» Texte de lecture:
• • • • •

Madame la ministre, merci d'avoir accepté notre sollicitation pour cet échange par audioconférence au lendemain d'un Conseil européen très attendu. Nous vous entendons un mois à peine après notre dernière réunion, qui suivait le Conseil européen du 26 mars, au tout début de la période de confinement.
Ce laps de temps aura été dense : en quatre semaines, l'Union européenne est parvenue à construire une réponse tous azimuts à la crise sanitaire qui la frappe aujourd'hui, comme elle frappe l'ensemble de la planète, ainsi qu'au choc économique qui en découle et qui s'annonce très profond.
Dans leur déclaration commune du 26 mars 2020, les chefs d'État ou de gouvernement des États membres avaient mandaté les présidents du Conseil européen et de la Commission européenne pour coordonner leur action en vue de la levée progressive du confinement. C'est chose faite grâce à l'accord intervenu la semaine dernière sur des lignes directrices communes pour encadrer cette étape. Il devrait permettre de garantir un équilibre entre l'impératif de sécurité sanitaire et le respect de nos valeurs fondamentales.
Il leur était demandé de s'accorder sur un plan de relance et d'investissement sans précédent. Une feuille de route commune, élaborée par le président Michel et la présidente von der Leyen, a donc été discutée hier au Conseil européen. Elle appelait notamment à un effort d'investissement commun et massif, qui viendrait compléter le plan de 540 milliards d'euros arrêté par l'Eurogroupe le 9 avril et reposant sur le Mécanisme européen de stabilité (MES), la Banque européenne d'investissement (BEI), et le nouveau dispositif SURE de financement du chômage partiel.
Il semblerait pourtant que le Conseil européen n'ait pas réussi hier à convenir d'une capacité commune d'endettement à la hauteur de la crise. L'Union européenne se trouve à un moment de vérité : son unité serait mise en péril si elle laissait à l'abandon les États les plus frappés par le virus, d'autant que ceux-ci se trouvent être les plus fragiles financièrement. Sa place dans le monde serait menacée si elle n'apportait pas une réponse économique aussi forte que le choc subi.
Thierry Breton, que nous avons auditionné lundi, a précisément insisté sur la nécessité d'assurer des conditions loyales de concurrence entre les continents et de doter l'Europe d'un plan de relance d'ampleur comparable à celui engagé par nos partenaires américain et chinois, autour de 10 % de leur PIB.

• • • • •

» Données:
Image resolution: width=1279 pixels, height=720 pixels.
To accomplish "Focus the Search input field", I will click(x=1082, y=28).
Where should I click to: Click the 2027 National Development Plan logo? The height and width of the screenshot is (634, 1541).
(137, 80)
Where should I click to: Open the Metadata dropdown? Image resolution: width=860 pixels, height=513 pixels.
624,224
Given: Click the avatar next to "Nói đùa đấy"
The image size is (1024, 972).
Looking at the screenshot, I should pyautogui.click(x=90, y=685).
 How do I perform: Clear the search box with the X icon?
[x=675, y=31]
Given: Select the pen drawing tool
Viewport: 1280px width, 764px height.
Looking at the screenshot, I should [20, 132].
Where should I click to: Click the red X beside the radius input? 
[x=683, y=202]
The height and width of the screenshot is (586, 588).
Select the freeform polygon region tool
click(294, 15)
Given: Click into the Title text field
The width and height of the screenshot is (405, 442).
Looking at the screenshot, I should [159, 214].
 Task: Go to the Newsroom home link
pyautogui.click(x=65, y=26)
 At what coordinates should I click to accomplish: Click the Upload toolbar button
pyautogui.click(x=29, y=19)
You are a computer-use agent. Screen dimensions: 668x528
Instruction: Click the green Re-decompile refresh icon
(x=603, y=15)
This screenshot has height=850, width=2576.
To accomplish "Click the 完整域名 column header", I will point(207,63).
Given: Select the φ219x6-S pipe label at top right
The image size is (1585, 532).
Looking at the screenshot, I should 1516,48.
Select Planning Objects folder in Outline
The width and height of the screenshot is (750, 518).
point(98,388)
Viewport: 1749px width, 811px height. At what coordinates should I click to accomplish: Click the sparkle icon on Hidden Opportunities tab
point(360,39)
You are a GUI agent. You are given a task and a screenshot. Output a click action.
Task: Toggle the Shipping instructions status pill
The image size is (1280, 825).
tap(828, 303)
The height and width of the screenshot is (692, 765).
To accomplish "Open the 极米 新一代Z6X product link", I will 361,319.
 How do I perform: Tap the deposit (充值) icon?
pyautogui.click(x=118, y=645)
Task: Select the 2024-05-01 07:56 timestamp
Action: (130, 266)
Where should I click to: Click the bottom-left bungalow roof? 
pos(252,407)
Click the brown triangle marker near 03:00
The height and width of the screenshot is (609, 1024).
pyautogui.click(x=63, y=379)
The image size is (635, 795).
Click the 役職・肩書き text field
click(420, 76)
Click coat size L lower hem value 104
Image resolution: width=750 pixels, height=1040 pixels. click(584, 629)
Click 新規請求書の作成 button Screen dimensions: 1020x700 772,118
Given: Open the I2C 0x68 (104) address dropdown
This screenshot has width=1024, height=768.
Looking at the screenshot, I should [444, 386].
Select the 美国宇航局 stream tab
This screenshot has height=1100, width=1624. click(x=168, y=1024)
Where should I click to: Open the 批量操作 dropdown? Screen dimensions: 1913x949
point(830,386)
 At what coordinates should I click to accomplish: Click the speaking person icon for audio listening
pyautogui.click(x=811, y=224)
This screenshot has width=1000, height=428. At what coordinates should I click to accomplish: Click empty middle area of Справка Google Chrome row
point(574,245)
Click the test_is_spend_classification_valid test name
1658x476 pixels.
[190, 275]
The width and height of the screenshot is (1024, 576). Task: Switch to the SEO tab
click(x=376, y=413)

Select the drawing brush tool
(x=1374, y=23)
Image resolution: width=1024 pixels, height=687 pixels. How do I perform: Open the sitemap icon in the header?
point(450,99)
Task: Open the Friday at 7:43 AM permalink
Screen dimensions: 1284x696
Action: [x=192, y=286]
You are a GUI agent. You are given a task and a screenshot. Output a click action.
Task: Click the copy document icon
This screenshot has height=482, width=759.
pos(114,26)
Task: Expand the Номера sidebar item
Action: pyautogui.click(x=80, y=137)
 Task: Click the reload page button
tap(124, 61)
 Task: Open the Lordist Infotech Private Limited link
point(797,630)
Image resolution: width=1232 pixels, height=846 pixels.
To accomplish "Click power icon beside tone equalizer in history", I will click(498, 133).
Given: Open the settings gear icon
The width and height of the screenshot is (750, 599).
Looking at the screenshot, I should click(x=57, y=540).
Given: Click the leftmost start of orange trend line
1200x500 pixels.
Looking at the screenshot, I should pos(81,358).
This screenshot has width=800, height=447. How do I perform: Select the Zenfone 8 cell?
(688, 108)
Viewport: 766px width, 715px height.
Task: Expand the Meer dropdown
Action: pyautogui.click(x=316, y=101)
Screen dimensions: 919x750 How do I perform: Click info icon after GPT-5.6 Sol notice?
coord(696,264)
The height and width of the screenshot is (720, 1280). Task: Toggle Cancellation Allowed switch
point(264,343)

• • • • •

» Exercices à réaliser:
(A) D'après le texte sur la réponse européenne à la crise, quel jour l'Eurogroupe a-t-il arrêté le plan de 540 milliards d'euros ?
(B) Prolongez le texte sur la réponse européenne à la crise à la suite de sa dernière phrase.

» Corrigé des exercices:
(A) Le 9 avril.

(B)
Pouvez-vous nous dire, madame la ministre, si les positions des États membres sont en voie de converger sur ce sujet ? La solution qui consisterait à utiliser plutôt le budget européen pour financer cette relance est-elle mieux reçue par nos partenaires les plus rétifs que l'hypothèse d'un fonds dédié ? Le débat sur la création de nouvelles ressources propres de l'Union européenne a-t-il repris ? S'agira-t-il, avec ce plan de relance, de financer des prêts aux États ou des transferts vers les secteurs ou régions les plus affectés ?
Imaginons qu'un accord soit trouvé sur les modalités de financement de la relance au prochain Conseil européen, début mai. Voyez-vous se dégager un consensus sur les priorités de ce plan ?
On évoque un consensus grandissant autour de la notion d'autonomie stratégique de l'Union européenne : quelle en sera la traduction concrète dans le nouveau cadre financier pluriannuel que prépare la Commission ? Le budget consacré à la politique agricole, dont le caractère stratégique est désormais reconnu, sera-t-il revu à la hausse ? L'articulation de la politique de concurrence avec la politique industrielle sera-t-elle modifiée pour restaurer l'autonomie de l'Union européenne là où la crise a montré que c'était nécessaire ?
Nous voyons à cet égard un début encourageant d'assouplissement des règles de concurrence au bénéfice des secteurs les plus touchés, comme l'agriculture ou le transport aérien, mais cela reste timide.